夏になると、どこからともなく飛んできては妙に耳に障る羽音と肌のかゆみで苦しめてくれる憎い奴――そんな蚊の攻撃から身を守るため、人類は知恵を絞ってきた。2012年は、伝統の「蚊取り線香」が節電の影響による需要の高まりを受け生産数を増やしている。スマホ用には「蚊対策」アプリも登場しているが……。
伝統の蚊取り線香が「最強」
蚊取り線香「金鳥の渦巻き」を製造・販売している「大日本除虫菊」では、2011年、東日本大震災の影響で節電意識が高まったことから、前年比で10%以上売り上げが増えた。品切れもあったため、2012年は増加分の需要を見込んで生産に取り組んでいる。
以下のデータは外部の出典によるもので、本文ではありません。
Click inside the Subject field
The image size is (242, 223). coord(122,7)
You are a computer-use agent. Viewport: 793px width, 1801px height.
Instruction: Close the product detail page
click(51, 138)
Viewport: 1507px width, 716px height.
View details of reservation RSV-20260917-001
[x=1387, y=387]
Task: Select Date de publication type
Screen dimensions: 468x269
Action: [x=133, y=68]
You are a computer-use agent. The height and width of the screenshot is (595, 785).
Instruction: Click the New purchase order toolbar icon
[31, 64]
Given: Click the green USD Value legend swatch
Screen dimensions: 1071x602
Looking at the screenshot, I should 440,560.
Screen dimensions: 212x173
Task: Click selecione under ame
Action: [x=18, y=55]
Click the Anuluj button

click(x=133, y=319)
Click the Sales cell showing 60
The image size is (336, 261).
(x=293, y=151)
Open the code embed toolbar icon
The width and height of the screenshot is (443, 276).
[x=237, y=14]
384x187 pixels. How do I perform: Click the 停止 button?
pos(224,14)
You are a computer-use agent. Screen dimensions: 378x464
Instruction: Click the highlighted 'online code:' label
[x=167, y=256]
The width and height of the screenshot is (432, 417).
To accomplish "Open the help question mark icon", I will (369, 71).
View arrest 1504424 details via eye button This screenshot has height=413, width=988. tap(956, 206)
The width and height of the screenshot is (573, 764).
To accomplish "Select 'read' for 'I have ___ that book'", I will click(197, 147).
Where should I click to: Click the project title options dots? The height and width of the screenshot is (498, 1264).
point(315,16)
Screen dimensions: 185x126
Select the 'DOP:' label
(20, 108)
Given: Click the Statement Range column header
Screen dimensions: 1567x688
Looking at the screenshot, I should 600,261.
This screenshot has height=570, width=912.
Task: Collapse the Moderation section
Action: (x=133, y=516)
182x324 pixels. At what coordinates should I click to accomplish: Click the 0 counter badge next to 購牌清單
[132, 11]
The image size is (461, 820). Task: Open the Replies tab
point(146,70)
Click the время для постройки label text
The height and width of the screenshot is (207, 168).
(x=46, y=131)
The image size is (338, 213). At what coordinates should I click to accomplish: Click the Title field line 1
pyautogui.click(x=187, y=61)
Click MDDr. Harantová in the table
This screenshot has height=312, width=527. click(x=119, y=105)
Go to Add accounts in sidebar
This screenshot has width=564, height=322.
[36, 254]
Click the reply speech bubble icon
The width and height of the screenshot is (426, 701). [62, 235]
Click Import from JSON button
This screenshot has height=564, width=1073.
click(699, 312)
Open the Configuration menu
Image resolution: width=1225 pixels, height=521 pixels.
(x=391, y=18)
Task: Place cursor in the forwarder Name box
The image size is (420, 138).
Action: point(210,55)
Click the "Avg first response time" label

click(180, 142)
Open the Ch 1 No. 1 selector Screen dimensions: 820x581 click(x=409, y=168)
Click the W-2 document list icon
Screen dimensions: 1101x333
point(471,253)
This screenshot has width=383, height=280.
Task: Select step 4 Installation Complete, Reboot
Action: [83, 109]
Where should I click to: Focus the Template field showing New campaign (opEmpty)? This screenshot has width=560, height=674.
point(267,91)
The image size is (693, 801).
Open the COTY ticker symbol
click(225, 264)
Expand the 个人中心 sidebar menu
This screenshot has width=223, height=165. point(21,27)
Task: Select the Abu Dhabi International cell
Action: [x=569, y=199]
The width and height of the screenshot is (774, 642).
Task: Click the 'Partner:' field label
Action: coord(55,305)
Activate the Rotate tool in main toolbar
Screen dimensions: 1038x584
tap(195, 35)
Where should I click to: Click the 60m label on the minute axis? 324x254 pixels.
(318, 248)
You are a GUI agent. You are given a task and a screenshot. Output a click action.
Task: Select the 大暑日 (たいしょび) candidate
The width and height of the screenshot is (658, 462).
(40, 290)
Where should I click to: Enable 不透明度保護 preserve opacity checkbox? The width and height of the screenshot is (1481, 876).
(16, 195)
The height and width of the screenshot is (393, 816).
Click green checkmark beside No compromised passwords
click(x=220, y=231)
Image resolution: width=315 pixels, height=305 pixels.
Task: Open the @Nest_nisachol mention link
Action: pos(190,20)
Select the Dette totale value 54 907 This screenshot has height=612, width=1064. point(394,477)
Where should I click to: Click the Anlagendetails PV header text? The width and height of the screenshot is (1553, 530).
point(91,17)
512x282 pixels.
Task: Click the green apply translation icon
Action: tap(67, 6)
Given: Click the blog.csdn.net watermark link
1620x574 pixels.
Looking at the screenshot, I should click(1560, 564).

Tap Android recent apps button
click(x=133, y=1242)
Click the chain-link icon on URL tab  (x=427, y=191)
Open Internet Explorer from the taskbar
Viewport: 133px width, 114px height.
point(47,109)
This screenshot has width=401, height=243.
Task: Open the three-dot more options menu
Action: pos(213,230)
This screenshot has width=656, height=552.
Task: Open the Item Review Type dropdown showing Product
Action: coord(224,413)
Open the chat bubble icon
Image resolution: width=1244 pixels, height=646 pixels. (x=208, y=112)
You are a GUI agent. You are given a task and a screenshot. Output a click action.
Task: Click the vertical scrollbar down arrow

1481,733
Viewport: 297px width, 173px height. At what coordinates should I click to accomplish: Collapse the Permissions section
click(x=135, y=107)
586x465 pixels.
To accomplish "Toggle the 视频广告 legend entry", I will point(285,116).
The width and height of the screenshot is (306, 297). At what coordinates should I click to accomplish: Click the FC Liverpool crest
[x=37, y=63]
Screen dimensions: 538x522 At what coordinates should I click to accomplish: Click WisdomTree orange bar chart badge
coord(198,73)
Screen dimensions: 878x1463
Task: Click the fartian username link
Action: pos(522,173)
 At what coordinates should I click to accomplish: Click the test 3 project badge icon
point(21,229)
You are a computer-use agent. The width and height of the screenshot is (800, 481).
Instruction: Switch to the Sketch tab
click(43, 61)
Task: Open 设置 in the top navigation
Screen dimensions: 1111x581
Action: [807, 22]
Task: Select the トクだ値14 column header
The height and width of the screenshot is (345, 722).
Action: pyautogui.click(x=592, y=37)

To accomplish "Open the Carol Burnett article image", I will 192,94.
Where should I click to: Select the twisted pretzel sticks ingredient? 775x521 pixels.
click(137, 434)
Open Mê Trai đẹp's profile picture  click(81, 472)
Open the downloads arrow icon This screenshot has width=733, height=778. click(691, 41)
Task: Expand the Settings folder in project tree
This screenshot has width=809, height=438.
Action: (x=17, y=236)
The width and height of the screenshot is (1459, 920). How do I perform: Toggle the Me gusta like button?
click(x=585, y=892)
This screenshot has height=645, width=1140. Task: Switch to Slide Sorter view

「蚊取り」といえば近年ではリキッドタイプやマット、スプレーなどさまざまなシーンで使えるような幅広いラインアップを見せているが、大日本除虫菊によると「蚊取り」効果が一番高いのは、伝統の「蚊取り線香」だそうだ。少し意外にも感じるが、殺虫効果の「立ち上がり・広がり」がよく、煙にも蚊を追い出す効果があるためという。
「短時間少しずつ、毎日使いたい」という声にこたえ、「金鳥の渦巻き」ミニサイズには2012年からあらたに大容量版(578円)が加わるなど、人気は根強い。
天然の「虫よけ」、アロマオイル
蚊取り線香には天然素材のみを用いたタイプもあるが、天然素材で肌を守るならアロマオイルを利用する手もある。パーフェクトポーションの「バズオフ」シリーズでは、シトロネラ、ペパーミント、ユーカリ、ティートリー、シダーウッドなど、虫が嫌う香りのエッセンシャルオイルをバランスよく配合したオイル(2415円)をはじめ、ボディスプレー(1470円)、キャンドル(2100円)などを展開している。殺虫効果はないが、いわゆる「虫よけスプレー」と異なり、清涼感のある香りが大人にも使いやすい。
もっと他の撃退法はないの?と気になる人が少なくないのか、スマホのアプリには、「虫の嫌がる音を出して蚊を寄せ付けない」という触れ込みのものが、iOS向け、Andoroid向けともに多くの種類がでている。あるアプリ(無料)をみてみると、100件以上の感想が寄せられており、「効果があった」という反応も相当数あった。一方で、「蚊の生態上、効果はないはずだ」との指摘もあり、「ジョークアプリでは?」という受け止め方もあるようだ。